*** Materials provided ***

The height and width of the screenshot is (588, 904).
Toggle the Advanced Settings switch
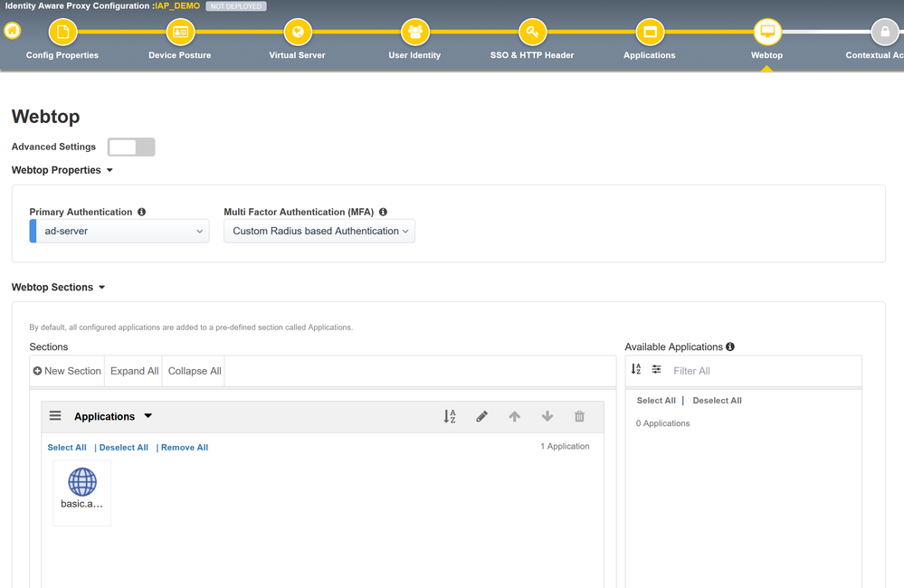tap(131, 147)
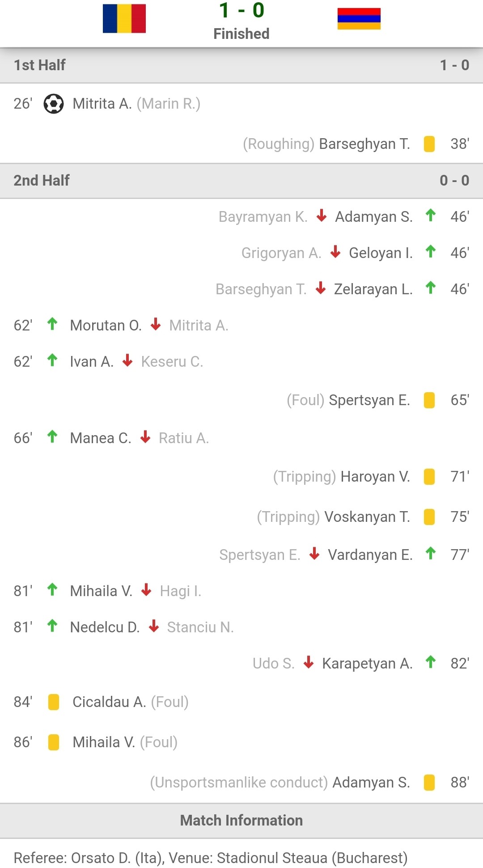This screenshot has height=868, width=483.
Task: Tap the Armenia flag icon
Action: [x=359, y=19]
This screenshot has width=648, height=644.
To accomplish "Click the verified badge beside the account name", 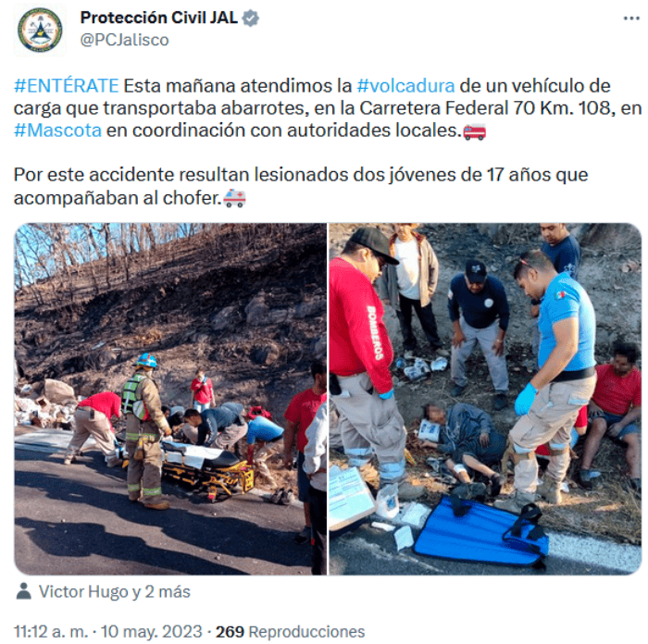I will [251, 19].
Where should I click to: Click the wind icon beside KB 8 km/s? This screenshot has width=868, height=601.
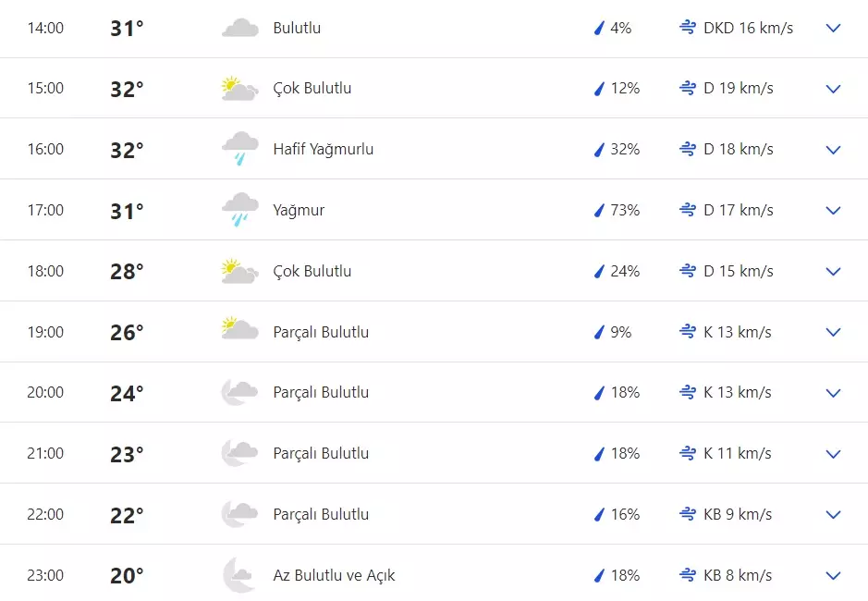coord(687,575)
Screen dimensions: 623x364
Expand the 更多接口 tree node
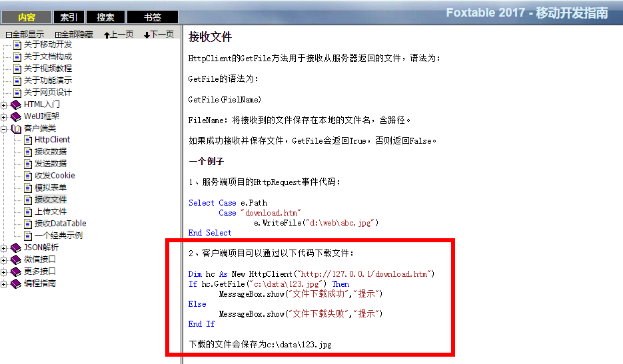pyautogui.click(x=3, y=272)
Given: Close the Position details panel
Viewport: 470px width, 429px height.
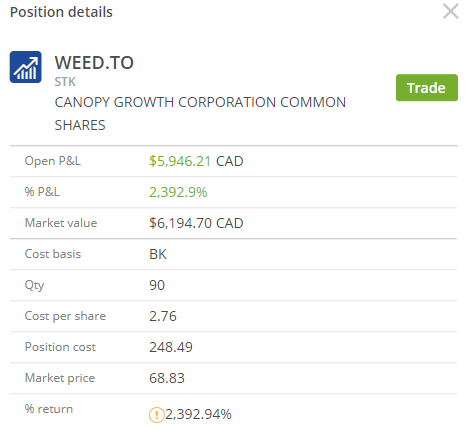Looking at the screenshot, I should (451, 11).
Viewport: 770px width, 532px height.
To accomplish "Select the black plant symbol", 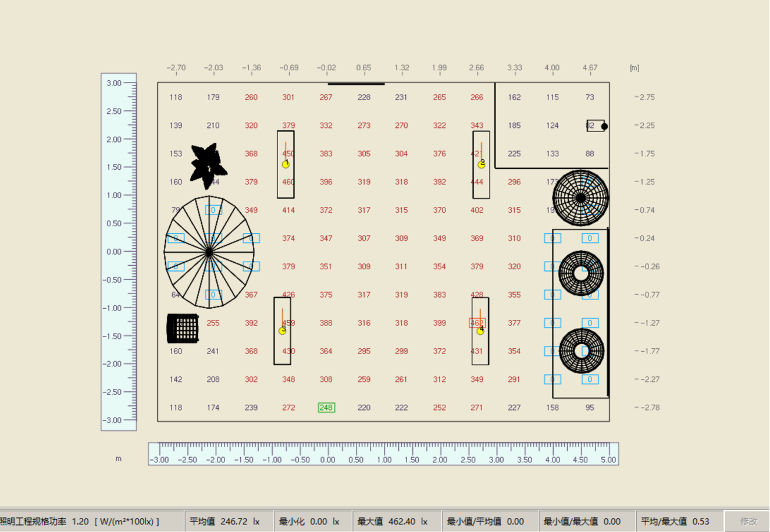I will tap(208, 165).
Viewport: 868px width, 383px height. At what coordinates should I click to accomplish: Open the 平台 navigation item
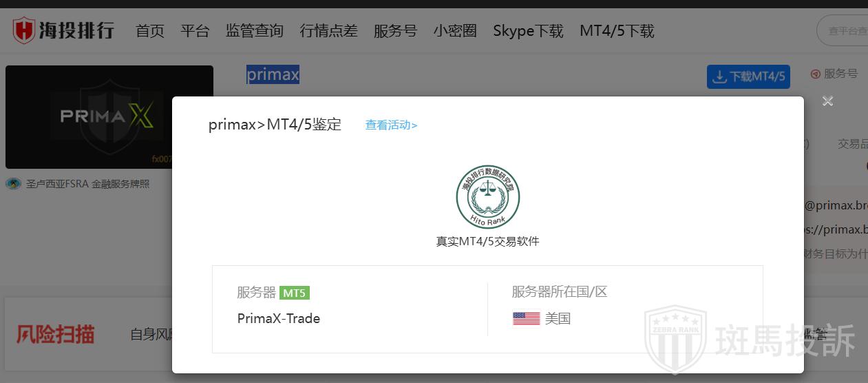pyautogui.click(x=195, y=31)
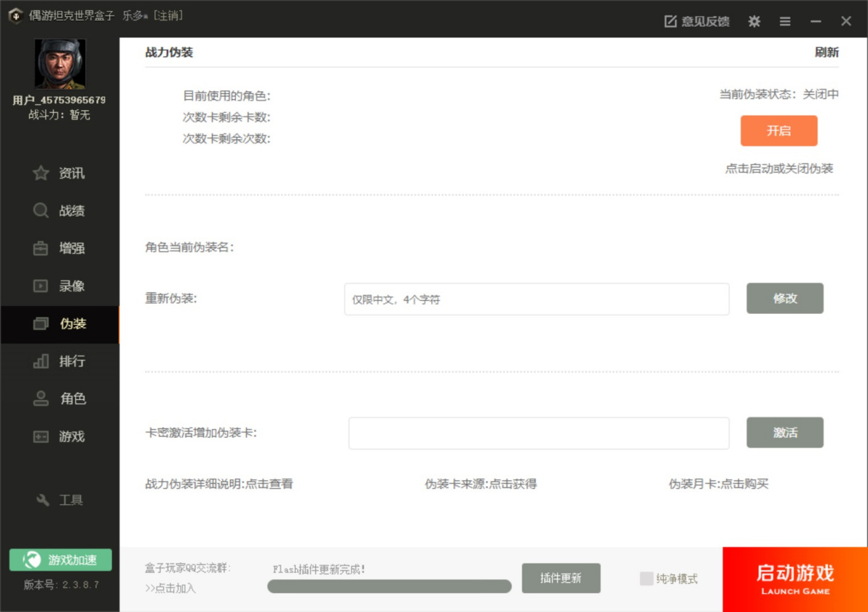Click 意见反馈 feedback in the title bar
Image resolution: width=868 pixels, height=612 pixels.
[x=697, y=22]
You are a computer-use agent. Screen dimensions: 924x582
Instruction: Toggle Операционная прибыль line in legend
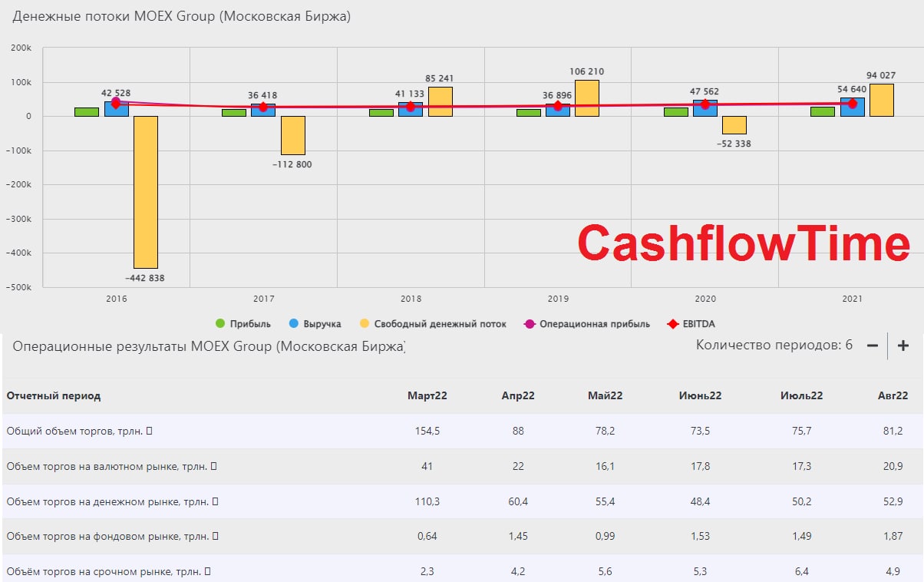pyautogui.click(x=587, y=324)
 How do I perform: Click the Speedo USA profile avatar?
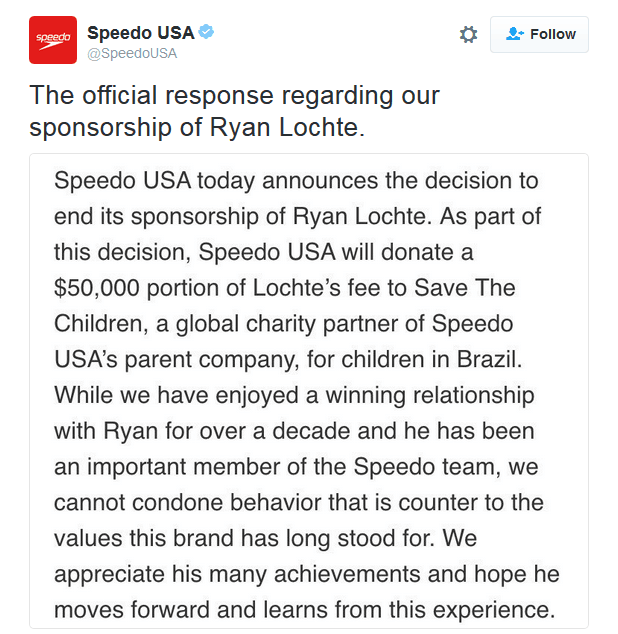[x=53, y=40]
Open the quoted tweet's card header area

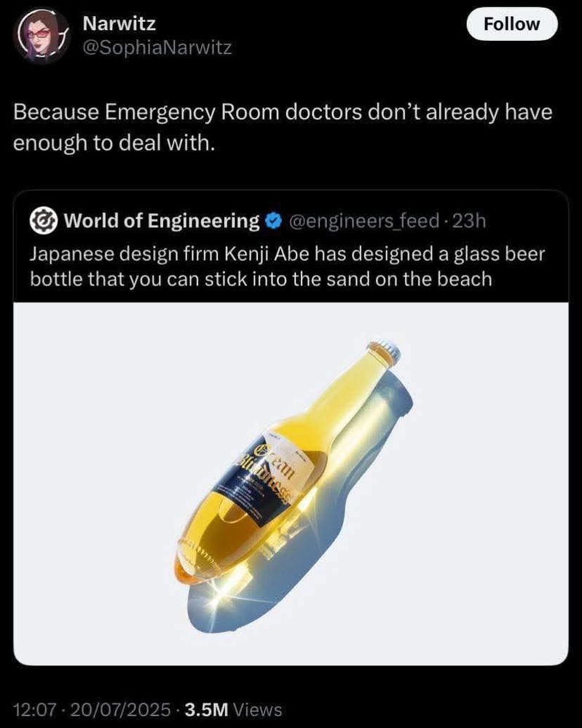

*** End of Materials provided ***

How to complete this task:
Going through the entries above, count the lines that have the word "dimensions" and state that count alone.

Task response:
2